In 2019/2020 season tobacco earns the country USD782 Million in sales for Zimbabwe which remains the leading producer of the crop.

The auction floors open on a high note with the highest price of USD4.30 and the lowest USD 4.30 Tobacco Farmers Union of Zimbabwe President Believe Tevera confirmed

“The highest bid was US$4.30 and the lowest bid was US$2 “, he said

Tobacco farmers flocked the auction floor as of Wednesday 7 April 2021 to mark the start of selling season, anticipating to yield better profits this year’s tobacco selling season.

“We are happy, we are happy for this season, there has been an improvement in prices, ToFUZ president Believe Tevera added.

As one of the biggest employers in the country, the tobacco industry is hard hit by unemployment, despite its agricultural and mining resources.

Tobacco is a major source of foreign exchange for this southern African nation with sales reaching $782 million in 2020.

The government of Zimbabwe has announced the 60% foreign currency retention for the Tobacco farmers for 2021 tobacco selling season.

The reserve banks last month has announced that farmers will retain 60 % of their earnings in foreign currency this year, while the remainder will be liquidated at the prevailing exchange rate.

Last year farmers earn 50% foreign currency retention which was did not went well with farmers as most of them failed to recapitalise due to increased price of inputs used tobacco production.

Despite all the efforts by government to stabilise the exchange rate through the auction exchange rate   farmers are being ripped of the value of their money, especially when they liquidate their hard-earned foreign currency at the official exchange rate of 1:83. Input suppliers, on the other hand use the black-market rate of 1:140, leaving farmers disadvantaged.

From the current auction exchange rate farmers will loose of about 30% of their value, through the black-market rate whenever they make their purchases.
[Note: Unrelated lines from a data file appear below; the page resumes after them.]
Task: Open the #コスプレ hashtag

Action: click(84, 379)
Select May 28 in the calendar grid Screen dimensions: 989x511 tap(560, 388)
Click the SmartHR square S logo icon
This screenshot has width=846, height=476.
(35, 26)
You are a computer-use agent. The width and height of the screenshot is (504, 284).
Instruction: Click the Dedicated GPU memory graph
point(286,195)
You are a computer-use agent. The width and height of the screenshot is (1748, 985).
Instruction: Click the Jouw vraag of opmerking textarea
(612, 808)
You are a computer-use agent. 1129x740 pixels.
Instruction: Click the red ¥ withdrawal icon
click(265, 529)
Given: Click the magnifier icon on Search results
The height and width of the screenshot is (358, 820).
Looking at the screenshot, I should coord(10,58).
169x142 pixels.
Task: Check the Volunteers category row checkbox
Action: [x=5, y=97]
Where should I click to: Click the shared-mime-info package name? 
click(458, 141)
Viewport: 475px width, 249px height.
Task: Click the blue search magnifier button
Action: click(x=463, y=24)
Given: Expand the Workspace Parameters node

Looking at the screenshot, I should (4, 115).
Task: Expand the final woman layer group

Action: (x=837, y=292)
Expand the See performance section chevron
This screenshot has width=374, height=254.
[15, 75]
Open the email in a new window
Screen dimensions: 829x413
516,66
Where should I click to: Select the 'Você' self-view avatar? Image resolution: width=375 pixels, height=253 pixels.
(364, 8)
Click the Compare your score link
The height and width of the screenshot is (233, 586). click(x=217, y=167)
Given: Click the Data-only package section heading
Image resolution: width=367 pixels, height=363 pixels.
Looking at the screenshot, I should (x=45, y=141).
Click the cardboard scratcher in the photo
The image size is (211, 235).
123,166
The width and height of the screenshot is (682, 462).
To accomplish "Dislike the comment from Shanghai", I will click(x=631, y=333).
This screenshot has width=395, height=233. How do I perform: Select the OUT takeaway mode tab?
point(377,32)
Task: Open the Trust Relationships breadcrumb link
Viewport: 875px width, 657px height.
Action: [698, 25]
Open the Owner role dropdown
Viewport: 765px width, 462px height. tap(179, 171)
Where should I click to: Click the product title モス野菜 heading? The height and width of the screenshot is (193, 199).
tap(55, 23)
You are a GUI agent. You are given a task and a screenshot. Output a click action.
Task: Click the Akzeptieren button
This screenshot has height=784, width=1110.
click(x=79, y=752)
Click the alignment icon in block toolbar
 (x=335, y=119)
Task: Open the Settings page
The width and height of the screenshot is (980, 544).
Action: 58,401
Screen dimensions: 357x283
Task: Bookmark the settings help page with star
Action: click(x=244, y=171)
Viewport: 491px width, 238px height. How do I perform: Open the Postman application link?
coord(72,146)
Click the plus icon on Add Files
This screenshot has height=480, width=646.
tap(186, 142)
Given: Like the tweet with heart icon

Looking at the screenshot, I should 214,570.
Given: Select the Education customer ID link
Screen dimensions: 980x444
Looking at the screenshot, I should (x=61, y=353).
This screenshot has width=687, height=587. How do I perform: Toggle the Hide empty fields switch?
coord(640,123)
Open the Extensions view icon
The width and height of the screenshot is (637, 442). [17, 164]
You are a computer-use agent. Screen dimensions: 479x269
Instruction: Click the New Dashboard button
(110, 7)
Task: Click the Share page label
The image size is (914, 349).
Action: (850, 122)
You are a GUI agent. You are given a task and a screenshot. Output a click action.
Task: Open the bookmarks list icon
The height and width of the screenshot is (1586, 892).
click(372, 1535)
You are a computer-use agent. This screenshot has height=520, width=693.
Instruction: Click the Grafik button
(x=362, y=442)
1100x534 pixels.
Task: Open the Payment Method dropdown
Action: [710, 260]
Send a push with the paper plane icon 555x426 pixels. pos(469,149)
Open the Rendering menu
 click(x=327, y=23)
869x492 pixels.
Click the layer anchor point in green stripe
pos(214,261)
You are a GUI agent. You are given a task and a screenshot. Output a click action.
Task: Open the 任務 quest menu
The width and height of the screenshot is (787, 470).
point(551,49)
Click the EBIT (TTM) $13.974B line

That money is huge, in terms of the opportunity cost on the farmer.

Given the cost structure of the farmers, it is therefore strongly recommended from farmers union and lobby groups that the government should reconsider its position and increase the foreign currency retention of the tobacco farmers.

Most if not all service providers now require hard currency and therefore the great need for hard currency to the farmers.

Tobacco is a major source of foreign currency in Zimbabwe.